Le chat fut également embarqué.
[Une quinzaine de jours plus tard...]
Il entendait toujours les pas derrière lui qui se rapprochaient, toujours plus vite.
- Matthew ! hurla-t-il à plein poumons. MATTHEW !
Mais il était encore trop loin du village, son mari ne pouvait pas l'entendre. Rah ! Il était seulement parti chasser, il n'avait provoqué personne ! Il voulait seulement être en paix, et voilà que ces maudits Valen l'attaquaient ! Enfin, surtout un. Ils avaient le don de se camoufler, tels des caméléons, et l'un d'eux lui avait sauté dessus pour essayer de l'égorger, mais Eric était parvenu à lui échapper... Cependant, il doutait de pouvoir le semer, il courait beaucoup trop vite. Comme ses congénères.
Hors d'haleine, Eric osa jeter un regard en arrière et sentit une douleur fulgurante lui traverser le dos et la poitrine. Surpris par le choc, il s'étala au sol et le Valen qui le poursuivait se jeta sur lui.
- Partez de nos terres ou mourez ! Vous n'avez absolument rien à faire ici, cette île nous appartient !

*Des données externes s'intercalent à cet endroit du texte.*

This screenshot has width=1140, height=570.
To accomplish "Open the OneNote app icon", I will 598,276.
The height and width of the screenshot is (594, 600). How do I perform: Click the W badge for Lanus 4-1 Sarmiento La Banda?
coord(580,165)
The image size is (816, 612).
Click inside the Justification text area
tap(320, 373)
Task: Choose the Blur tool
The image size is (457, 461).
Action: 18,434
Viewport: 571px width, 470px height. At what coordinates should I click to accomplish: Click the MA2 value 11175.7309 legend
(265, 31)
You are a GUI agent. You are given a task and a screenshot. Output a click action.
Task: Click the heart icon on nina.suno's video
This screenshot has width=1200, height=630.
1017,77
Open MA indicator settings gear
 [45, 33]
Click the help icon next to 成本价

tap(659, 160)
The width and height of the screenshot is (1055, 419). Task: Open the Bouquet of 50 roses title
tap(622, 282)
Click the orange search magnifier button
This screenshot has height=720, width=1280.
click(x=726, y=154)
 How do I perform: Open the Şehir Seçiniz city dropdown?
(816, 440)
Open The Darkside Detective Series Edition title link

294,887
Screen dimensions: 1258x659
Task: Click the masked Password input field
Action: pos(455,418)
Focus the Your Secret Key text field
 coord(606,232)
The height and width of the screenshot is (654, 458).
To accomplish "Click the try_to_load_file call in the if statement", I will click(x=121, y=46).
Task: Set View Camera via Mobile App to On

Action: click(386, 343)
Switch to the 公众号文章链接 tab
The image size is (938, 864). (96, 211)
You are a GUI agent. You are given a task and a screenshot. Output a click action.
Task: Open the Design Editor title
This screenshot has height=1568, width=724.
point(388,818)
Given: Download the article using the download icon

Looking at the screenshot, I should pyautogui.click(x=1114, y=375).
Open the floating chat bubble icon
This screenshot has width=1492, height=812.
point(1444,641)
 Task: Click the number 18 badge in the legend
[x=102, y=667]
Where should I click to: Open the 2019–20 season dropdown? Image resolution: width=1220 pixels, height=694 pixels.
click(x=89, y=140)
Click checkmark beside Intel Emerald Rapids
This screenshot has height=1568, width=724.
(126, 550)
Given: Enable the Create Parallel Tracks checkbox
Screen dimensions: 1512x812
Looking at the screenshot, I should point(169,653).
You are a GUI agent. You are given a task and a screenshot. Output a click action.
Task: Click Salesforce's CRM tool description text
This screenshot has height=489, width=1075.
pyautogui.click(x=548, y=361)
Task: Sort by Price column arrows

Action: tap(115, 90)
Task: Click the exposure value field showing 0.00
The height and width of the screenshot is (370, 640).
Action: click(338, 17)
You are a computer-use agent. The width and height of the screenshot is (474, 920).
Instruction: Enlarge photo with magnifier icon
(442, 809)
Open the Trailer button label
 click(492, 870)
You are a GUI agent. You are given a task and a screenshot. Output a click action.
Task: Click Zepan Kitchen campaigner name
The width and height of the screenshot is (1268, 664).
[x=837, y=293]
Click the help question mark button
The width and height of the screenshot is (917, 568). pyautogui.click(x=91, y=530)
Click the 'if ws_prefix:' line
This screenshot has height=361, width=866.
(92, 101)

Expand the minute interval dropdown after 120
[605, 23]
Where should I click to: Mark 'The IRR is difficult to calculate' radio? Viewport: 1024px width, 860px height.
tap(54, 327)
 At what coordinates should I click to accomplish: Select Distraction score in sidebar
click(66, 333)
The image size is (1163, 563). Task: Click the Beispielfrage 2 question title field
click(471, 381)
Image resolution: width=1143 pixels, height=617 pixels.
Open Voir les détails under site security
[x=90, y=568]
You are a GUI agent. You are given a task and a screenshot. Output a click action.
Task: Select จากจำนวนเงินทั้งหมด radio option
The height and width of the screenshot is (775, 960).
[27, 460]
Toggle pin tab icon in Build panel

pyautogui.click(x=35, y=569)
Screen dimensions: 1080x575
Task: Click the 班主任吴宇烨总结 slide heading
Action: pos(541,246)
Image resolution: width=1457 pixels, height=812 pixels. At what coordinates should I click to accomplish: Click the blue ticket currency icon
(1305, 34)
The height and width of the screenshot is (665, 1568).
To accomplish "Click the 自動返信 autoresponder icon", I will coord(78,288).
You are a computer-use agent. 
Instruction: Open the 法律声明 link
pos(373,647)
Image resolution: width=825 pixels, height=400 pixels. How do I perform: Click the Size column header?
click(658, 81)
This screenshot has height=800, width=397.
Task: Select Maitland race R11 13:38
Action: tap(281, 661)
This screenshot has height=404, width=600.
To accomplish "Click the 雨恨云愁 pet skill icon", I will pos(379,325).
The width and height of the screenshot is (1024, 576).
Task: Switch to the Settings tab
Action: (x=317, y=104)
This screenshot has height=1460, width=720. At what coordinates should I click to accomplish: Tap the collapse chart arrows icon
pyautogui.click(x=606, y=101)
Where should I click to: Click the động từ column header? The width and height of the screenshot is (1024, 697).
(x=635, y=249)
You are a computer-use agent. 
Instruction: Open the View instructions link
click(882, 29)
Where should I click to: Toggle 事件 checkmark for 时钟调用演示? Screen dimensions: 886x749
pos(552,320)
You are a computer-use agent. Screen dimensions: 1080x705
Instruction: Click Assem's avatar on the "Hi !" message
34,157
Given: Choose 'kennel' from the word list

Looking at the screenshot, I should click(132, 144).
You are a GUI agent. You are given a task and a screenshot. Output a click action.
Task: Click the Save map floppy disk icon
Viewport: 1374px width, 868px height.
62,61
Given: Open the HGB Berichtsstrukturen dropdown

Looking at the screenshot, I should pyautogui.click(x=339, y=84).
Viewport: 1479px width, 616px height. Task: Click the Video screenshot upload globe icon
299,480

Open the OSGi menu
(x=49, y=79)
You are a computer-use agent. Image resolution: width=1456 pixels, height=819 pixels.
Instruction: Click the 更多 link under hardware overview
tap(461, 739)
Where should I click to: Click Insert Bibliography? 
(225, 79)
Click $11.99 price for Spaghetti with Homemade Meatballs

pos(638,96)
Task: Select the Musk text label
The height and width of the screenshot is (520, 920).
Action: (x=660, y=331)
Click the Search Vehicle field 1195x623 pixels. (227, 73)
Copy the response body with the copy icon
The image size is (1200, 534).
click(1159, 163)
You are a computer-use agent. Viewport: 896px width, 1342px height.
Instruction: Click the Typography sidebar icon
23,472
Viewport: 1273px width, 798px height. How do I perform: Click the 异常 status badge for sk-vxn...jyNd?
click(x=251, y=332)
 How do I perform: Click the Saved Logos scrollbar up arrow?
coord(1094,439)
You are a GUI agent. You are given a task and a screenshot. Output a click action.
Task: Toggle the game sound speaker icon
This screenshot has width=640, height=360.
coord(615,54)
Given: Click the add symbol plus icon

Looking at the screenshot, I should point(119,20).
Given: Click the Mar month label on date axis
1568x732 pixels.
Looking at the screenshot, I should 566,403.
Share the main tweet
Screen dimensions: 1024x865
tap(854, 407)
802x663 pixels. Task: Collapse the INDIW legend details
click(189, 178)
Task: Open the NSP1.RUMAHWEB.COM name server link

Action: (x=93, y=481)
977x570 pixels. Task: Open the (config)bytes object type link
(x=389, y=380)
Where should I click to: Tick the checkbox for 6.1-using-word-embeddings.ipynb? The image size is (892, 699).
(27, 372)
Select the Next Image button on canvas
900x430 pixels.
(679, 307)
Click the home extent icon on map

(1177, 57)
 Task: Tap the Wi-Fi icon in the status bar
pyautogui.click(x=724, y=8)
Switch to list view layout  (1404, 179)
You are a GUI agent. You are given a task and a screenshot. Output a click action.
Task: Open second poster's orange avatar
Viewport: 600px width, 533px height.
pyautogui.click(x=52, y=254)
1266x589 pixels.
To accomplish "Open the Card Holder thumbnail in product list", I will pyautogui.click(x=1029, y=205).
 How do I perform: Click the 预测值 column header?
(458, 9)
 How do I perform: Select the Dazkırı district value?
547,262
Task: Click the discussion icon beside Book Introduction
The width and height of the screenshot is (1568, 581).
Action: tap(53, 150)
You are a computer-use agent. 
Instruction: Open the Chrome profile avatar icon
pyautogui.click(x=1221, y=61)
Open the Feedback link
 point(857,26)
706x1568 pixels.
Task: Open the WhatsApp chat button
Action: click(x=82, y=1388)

- Je ne suis pas entré dans votre forêt !
- Mais vous êtes sur notre île !
- Elle ne vous appartient pas, votre nom n'est pas gravé dessus !
Le Valen feula, fou de rage, et, malgré lui, Eric ne put s'empêcher de l'observer. S'il n'avait pas connu leur nom, il les aurait confondu avec des elfes. Des oreilles légèrement pointues, un teint diaphane, des yeux lumineux... Ils étaient étonnamment doués à l'arc, percevaient facilement les sentiments des autres, pouvaient se camoufler, étaient en communion avec la nature et parlaient incroyablement bien, sans jamais être vulgaires... mais ils n'étaient pas des elfes. Ils étaient différents. Ils leur ressemblaient, certes, mais les elfes ne changeaient pas de couleur pour se camoufler, ne percevaient pas aussi bien les sentiments des autres et, bien qu'ils adoraient la nature, les Valen la vénéraient et vivaient pour elle, protégeaient leur forêt au péril de leur vie... Ils avaient un mode de vie intéressant, mais ils refusaient pertinemment la présence des humains.
Le regard d'Eric sembla troubler le Valen qui se redressa, le fixa une dernière fois, et parti. Eric le laissa fuir, silencieux.